» **Travail demandé**:
A – Répondez aux questions suivantes à partir du passage fourni.
(i) Comment l'échec est-il perçu en Occident ?
(ii) Quelles chaînes de télévision le passage cite-t-il ?
(iii) Dans quels lieux les enfants de notables pourraient-ils s'ouvrir à des enfants différents ?
B – Recopiez à l'identique l'extrait du passage fourni compris entre « Aussi, il faut » et « de la Famille. », ces deux segments inclus.

» **Passage fourni**:
Aussi, il faut présenter toutes les preuves de sa maturité et de sa réussite. Nanti ou self-made, il n’y a pas droit à l’erreur. En occident, l’échec est perçu comme l’annonce de la réussite. Au Maroc, l’échec est assujetti à l’ex-communion lorsqu’il n’est pas gratifié d’un comportement méprisant. Avec la Famille, on ne cause pas Madame, Monsieur. Sans nul doute, l’épanouissement s’opère en dehors de la Famille.
Désarçonnés, les cinquantenaires ont l’esprit ailleurs. Ils émigrent depuis fort longtemps sans prévenir, sans barque de la mort et sans visa. Ils sont sur Internet et sur les réseaux sociaux lorsqu’ils ne sont pas devant TF1, TVE, CNN, Al Jazeera ou Iqraâ. Cette émigration par l’esprit porte préjudice à la cohésion sociale. Cela crée plusieurs sous-communautés dont les membres ont des liens sociaux entre eux mais n’en ont aucun en dehors de leur petit groupe. Cette auto-ségrégation sociale s’accentue dans le système scolaire où les enfants de notables, et d’initiés, se fréquentent entre eux et ne se donnent aucune ouverture sur les enfants des démunis-mais-fiers, sur des enfants différents au sens large, sauf peut être dans les lieux publics où l’on pratique les sports et d’autres activités ludiques accessibles à tous. La cohésion sociale, seul moyen d’intégration du plus grand nombre, est le laissé-pour-compte au profit de réflexes consuméristes individualistes primaires.

» **Contenu des données**:
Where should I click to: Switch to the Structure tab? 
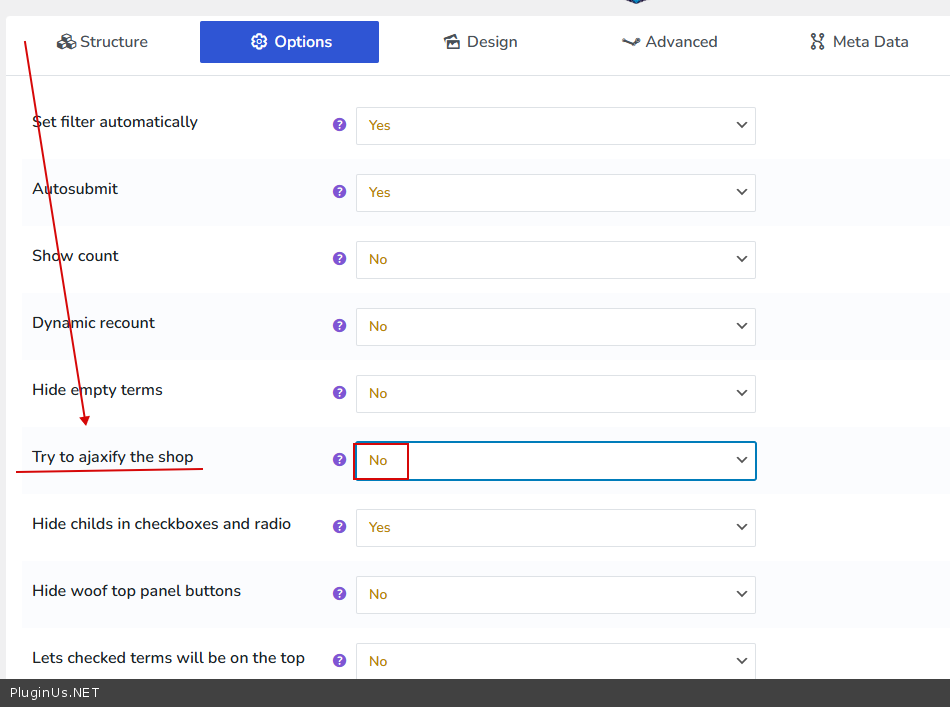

» **Réponses attendues**:
A –
(i) Comme l'annonce de la réussite.
(ii) TF1, TVE, CNN, Al Jazeera et Iqraâ.
(iii) Peut-être dans les lieux publics où l'on pratique les sports et d'autres activités ludiques accessibles à tous.

B –
Aussi, il faut présenter toutes les preuves de sa maturité et de sa réussite. Nanti ou self-made, il n’y a pas droit à l’erreur. En occident, l’échec est perçu comme l’annonce de la réussite. Au Maroc, l’échec est assujetti à l’ex-communion lorsqu’il n’est pas gratifié d’un comportement méprisant. Avec la Famille, on ne cause pas Madame, Monsieur. Sans nul doute, l’épanouissement s’opère en dehors de la Famille.